あの明智恭介にまた会える!?
神紅大学3回生、ミステリ愛好会の会長にして名探偵、いやトラブルメーカーと言うべきか?
とにかくミステリーが大好物で、古今東西のミステリーを読み漁り、日々推理力を鍛え、大学内で事件が起こっては首を突っ込み、華麗に解決しつつも、周囲との諍いで余計なトラブルを引き起こす厄介な迷探偵、これが明智恭介だ。
彼は映画研究部の夏合宿に同行した時に事件に巻き込まれ、あえなく「退場」し、二度と活躍の場を得られなくなった。
しかし「退場」する前の明智には、知られざる逸話がまだまだある。
名推理から迷推理まで、さらに恥ずかしすぎる黒歴史も加えた、全5つのエピソード。
過ぎし日の明智の素顔を堪能できる、珠玉のミステリー短編集が、今ここに!
明智恭介の過去を描いた全5編
『明智恭介の奔走』は、シリーズ累計100万部を突破し、映画化もされた大人気ミステリー『屍人荘の殺人』のスピンオフ作品です。
『屍人荘の殺人』を読んだ方なら、大興奮すること間違いなし。

☆ ☆ ☆ ☆

課題
上に示した明智恭介の短編集の紹介文を、一字も変えずに全文引用しなさい。

元データ

☆ ☆ ☆ ☆

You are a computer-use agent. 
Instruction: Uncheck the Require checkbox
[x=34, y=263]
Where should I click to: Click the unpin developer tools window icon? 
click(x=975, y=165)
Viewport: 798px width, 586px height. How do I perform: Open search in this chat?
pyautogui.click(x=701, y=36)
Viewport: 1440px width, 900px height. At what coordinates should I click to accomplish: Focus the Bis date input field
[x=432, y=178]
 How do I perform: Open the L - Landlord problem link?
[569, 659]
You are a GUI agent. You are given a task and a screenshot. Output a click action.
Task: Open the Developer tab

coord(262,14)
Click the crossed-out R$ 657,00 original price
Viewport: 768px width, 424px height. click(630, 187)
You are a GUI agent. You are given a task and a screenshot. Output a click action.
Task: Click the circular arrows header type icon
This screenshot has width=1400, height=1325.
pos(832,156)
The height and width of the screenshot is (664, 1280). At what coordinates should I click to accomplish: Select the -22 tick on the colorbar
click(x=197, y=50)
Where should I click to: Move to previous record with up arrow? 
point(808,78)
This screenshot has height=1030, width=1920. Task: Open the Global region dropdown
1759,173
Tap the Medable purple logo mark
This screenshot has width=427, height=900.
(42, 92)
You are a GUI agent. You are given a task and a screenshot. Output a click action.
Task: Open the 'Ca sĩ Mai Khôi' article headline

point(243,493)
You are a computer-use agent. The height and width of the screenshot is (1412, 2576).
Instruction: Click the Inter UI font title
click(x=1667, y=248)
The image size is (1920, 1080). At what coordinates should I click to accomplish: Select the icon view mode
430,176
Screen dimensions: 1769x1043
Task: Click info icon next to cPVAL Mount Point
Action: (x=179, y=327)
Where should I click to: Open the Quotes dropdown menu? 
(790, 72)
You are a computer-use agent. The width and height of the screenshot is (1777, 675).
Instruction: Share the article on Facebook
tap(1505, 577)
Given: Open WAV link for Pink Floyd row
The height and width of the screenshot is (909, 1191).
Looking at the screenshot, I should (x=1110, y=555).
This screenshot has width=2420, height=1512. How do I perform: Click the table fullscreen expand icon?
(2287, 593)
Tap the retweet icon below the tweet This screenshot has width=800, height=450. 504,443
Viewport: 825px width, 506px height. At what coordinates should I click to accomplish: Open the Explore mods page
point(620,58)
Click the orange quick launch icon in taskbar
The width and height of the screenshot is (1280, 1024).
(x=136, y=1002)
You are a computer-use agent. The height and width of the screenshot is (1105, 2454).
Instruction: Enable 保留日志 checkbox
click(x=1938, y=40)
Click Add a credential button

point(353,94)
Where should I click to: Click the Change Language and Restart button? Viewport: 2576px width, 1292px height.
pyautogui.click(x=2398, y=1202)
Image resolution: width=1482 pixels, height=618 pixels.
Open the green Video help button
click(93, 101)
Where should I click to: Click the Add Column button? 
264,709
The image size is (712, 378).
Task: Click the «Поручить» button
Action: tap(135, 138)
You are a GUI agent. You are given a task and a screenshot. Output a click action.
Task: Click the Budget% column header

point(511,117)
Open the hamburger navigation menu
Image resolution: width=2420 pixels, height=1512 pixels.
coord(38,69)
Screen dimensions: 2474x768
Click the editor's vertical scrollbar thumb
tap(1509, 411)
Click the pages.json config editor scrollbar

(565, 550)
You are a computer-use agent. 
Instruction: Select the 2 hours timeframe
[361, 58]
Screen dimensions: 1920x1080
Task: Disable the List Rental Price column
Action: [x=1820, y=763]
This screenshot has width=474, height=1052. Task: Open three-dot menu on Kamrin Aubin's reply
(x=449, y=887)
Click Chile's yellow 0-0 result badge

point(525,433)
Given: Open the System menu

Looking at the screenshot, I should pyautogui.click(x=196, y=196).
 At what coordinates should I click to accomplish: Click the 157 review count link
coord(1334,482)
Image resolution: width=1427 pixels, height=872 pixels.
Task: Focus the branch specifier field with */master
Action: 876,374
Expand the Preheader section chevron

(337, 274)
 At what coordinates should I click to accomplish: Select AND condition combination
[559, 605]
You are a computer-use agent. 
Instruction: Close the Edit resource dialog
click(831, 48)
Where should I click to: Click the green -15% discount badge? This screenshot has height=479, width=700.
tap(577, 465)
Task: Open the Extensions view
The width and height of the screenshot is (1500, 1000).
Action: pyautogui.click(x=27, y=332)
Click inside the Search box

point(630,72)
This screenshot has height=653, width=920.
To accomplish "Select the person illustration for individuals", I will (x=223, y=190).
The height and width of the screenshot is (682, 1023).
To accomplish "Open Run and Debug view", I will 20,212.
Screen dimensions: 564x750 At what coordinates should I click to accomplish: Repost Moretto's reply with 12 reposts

☆ ☆ ☆ ☆

解答
あの明智恭介にまた会える!?
神紅大学3回生、ミステリ愛好会の会長にして名探偵、いやトラブルメーカーと言うべきか?
とにかくミステリーが大好物で、古今東西のミステリーを読み漁り、日々推理力を鍛え、大学内で事件が起こっては首を突っ込み、華麗に解決しつつも、周囲との諍いで余計なトラブルを引き起こす厄介な迷探偵、これが明智恭介だ。
彼は映画研究部の夏合宿に同行した時に事件に巻き込まれ、あえなく「退場」し、二度と活躍の場を得られなくなった。
しかし「退場」する前の明智には、知られざる逸話がまだまだある。
名推理から迷推理まで、さらに恥ずかしすぎる黒歴史も加えた、全5つのエピソード。
過ぎし日の明智の素顔を堪能できる、珠玉のミステリー短編集が、今ここに!
明智恭介の過去を描いた全5編
『明智恭介の奔走』は、シリーズ累計100万部を突破し、映画化もされた大人気ミステリー『屍人荘の殺人』のスピンオフ作品です。
『屍人荘の殺人』を読んだ方なら、大興奮すること間違いなし。